Document excerpt:
'''
According to Ayurvedic medicine another good treatment of nuts to enhance their healthy benefit is to soak them overnight in water, and then dry them at low temperature (ie 115°) for a few hours. This makes them lighter and more digestible .
- Drink chicory instead of coffee which reduces cholesterol levels and increases the ratio of HDL to LDL in animal tests.319
- Avoid large meals: Additionally, don't gorge. Nibble rather than gobbling it down - eat slowly131-132
- Avoid sugar: Eating sugar has been reported to reduce protective HDL cholesterol and slightly increase (worsen) other risk factors linked to heart disease. 72-74
- Dietary Fats: Reduce saturated fats that increase risk from animals. Significant quantities of saturated fat are found in veal, pork, beef, poultry (especially poultry skins and dark meat), palm oil, coconut oil, butter, cheese, ice cream, and other forms of dairy products that are not labeled fat-free. 1-8
- Avoid trans fatty acids: TFAs are an ingredient in many processed foods made with hydrogenated oils. Margarine has the highest levels of TFAs and consumption increases the ratio of LDL to HDL. Margarine and other processed foods containing partially hydrogenated oils should be avoided. 93-94
- Reduce egg consumption: Although eating eggs may not increase cholesterol if the overall diet is low in fat, it increased serum cholesterol in most studies. Moreover, when cholesterol from eggs is cooked or exposed to air, it oxidizes. Oxidized cholesterol is linked to increased risk of heart disease. 29, 31-24
- Avoid coffee: Drinking boiled or French press coffee increases cholesterol levels although drinking paper filtered coffee generally does not increase cholesterol levels. However, paper-filtered coffee does appear to significantly increase homocysteine - another risk factor for heart disease. The effects of decaffeinated coffee on cholesterol levels remain in debate. As for expresso, it depends on the method, but there needs to be research.75-83
Key nutritional supplements
- Vitamin B3 High amounts (several grams per day) of niacin, a form of vitamin B3, lower cholesterol. The other common form of B3 niacinamide does not. Some cardiologists recommend 3gm of niacin daily for those with high cholesterol levels. At such high levels acute flushing, stomachaches and headaches may occur. Liver damage, gastritis, diabetes, eye damage and possibly gout toxicity may also result. Therefore these high levels might bring discomfort or danger to one's health. High intakes of niacin must only be taken under the supervision of a your qualified medical professional.180-187
- Pantethine (300 mg taken two to four times per day): Pantethine, a special form of vitamin B5 (pantothenic acid), has been shown to significantly lower serum cholesterol levels and increase HDL. Common pantothenic acid has not been reported to have this effect.161-168
- Vitamin C (100 mg to 1 gram per day): Vitamin C protects LDL cholesterol from oxidative damage and may help lower elevated LDL cholesterol. Most protection against heart disease from vitamin C is likely to occur with as little as 100 mg per day. 157-160
- Beta-glucan is a soluble fiber molecule the comes from cell walls of oats, baker's yeast, barley and medicinal mushrooms such as maitake mushrooms. Beta-glucan is the key factor for the cholesterol-lowering effect of oat bran. For lowering cholesterol levels, the amount of beta-glucan used has ranged from 2,900 to 15,000 mg per day. Researchers have found that its beneficial effects appear to be negated in cooked foods.318
- Beta-hydroxy-beta-methylbutyrate (HMB): The combined results of a number of double-blind trials demonstrate that supplementation with beta-hydroxy-beta-methylbutyrate (HMB) lowers total and LDL cholesterol. All nine trials used 3gm daily, for 3-8 weeks.156
- Chromium/brewer's yeast (200 mcg daily; true brewer's yeast contains up to 60mcg of chromium/tablespoon, and a reasonable intake is 2 tablespoons daily). Chromium supplementation has been found to reduce LDL cholesterol and increase HDL cholesterol in human studies. Brewer's yeast, which contains readily absorbable chromium, has also lowered serum cholesterol. To use brewer's yeast as a chromium source look for products specifically labeled "from the brewing process" or "brewer's yeast," because most yeast found in health food stores is not brewer's yeast and does not contain chromium.169-179
Other nutritional supplements that may be helpful
- Flaxseed: (raw, defatted) 15 grams per day.
'''
Activity list:
a - Can you copy the part of the cholesterol excerpt from "According to Ayurvedic" up to and including "more digestible ." word for word?
b - Which supplements does the cholesterol excerpt list under the heading "Key nutritional supplements"?
c - How would you restate the paragraph of the cholesterol excerpt beginning "Avoid coffee:" as a short list that keeps its main facts?

Listed entries:
'''
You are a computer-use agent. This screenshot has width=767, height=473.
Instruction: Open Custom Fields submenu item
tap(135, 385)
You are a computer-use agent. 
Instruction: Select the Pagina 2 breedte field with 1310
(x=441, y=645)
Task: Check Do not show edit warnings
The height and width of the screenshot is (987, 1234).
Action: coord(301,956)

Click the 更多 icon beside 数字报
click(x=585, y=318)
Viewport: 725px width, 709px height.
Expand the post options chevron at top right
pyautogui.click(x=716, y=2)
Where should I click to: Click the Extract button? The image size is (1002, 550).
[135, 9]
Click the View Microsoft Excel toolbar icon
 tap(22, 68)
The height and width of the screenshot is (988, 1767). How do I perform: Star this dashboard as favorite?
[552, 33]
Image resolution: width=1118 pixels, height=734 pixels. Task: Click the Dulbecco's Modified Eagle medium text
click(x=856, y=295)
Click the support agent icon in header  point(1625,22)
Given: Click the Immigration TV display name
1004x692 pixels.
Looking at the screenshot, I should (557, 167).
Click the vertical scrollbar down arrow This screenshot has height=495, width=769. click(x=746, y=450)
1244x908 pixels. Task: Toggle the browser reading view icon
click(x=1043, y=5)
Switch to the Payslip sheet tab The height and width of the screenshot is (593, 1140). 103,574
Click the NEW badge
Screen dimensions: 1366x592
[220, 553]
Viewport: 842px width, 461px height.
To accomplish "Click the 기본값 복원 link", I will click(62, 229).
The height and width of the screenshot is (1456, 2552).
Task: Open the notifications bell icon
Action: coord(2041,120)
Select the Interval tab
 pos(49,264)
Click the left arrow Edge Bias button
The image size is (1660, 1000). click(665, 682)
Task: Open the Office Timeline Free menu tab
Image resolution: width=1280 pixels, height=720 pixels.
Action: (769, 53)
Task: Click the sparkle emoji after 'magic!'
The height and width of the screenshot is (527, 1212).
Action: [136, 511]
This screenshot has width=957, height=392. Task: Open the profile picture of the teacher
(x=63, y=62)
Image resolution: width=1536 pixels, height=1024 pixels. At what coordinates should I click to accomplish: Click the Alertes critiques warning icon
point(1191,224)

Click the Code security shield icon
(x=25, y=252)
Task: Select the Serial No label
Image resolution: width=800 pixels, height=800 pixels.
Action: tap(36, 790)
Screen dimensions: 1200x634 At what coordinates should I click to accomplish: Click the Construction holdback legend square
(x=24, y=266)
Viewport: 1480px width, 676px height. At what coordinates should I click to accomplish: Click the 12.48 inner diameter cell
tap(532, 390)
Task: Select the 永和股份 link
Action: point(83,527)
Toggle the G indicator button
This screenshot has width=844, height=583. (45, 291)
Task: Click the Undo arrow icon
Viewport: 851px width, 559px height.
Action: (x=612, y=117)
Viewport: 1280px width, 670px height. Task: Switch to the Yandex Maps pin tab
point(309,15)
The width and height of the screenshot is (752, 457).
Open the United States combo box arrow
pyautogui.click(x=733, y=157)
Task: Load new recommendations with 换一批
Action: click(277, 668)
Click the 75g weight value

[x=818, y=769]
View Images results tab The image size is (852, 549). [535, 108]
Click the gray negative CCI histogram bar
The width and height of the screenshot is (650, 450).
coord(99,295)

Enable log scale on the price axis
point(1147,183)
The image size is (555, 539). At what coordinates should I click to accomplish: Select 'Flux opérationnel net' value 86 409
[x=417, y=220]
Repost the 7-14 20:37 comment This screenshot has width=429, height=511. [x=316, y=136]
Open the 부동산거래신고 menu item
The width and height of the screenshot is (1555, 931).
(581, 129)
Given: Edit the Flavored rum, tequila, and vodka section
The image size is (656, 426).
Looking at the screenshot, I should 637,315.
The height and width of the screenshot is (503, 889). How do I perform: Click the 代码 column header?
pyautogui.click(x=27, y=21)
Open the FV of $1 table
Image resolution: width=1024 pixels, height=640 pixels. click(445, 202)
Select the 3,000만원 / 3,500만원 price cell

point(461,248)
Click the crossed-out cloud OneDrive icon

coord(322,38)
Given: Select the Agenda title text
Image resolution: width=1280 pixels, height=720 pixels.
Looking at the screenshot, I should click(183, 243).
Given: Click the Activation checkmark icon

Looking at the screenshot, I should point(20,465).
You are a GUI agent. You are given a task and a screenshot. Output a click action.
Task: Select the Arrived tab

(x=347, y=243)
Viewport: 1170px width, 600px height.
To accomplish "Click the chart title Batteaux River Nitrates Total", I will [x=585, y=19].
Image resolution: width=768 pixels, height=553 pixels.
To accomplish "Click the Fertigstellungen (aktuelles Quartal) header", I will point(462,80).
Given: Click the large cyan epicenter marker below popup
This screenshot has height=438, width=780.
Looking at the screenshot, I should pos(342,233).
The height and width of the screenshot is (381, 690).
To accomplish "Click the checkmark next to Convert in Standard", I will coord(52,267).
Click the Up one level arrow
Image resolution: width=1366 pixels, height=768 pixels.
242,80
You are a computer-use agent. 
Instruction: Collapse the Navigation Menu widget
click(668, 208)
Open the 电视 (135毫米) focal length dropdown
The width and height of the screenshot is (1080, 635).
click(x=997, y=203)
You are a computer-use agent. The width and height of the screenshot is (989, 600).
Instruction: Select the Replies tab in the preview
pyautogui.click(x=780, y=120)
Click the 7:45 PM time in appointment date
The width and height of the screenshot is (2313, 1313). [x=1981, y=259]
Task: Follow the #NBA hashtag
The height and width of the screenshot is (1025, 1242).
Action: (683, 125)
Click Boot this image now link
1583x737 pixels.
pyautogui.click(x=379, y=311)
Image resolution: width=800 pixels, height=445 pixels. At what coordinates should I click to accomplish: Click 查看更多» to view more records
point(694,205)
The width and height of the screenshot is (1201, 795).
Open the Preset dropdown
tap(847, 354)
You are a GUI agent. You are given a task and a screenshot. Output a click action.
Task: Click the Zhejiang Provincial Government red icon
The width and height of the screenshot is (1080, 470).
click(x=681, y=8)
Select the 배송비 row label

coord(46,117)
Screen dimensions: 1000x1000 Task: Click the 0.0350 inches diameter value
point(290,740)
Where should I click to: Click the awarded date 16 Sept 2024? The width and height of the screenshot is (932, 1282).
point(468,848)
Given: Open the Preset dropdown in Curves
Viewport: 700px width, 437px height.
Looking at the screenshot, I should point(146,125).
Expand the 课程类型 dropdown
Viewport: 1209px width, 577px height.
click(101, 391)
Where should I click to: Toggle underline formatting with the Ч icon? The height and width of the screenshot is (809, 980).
'''
Exercise results:
a -
According to Ayurvedic medicine another good treatment of nuts to enhance their healthy benefit is to soak them overnight in water, and then dry them at low temperature (ie 115°) for a few hours. This makes them lighter and more digestible .

b -
- Vitamin B3 (niacin)
- Pantethine
- Vitamin C
- Beta-glucan
- Beta-hydroxy-beta-methylbutyrate (HMB)
- Chromium/brewer's yeast

c -
- Boiled or French press coffee raises cholesterol levels.
- Paper-filtered coffee generally does not raise cholesterol, but it appears to significantly increase homocysteine, another heart disease risk factor.
- The effects of decaffeinated coffee on cholesterol are still debated.
- For espresso, the effect depends on the method, and research is needed.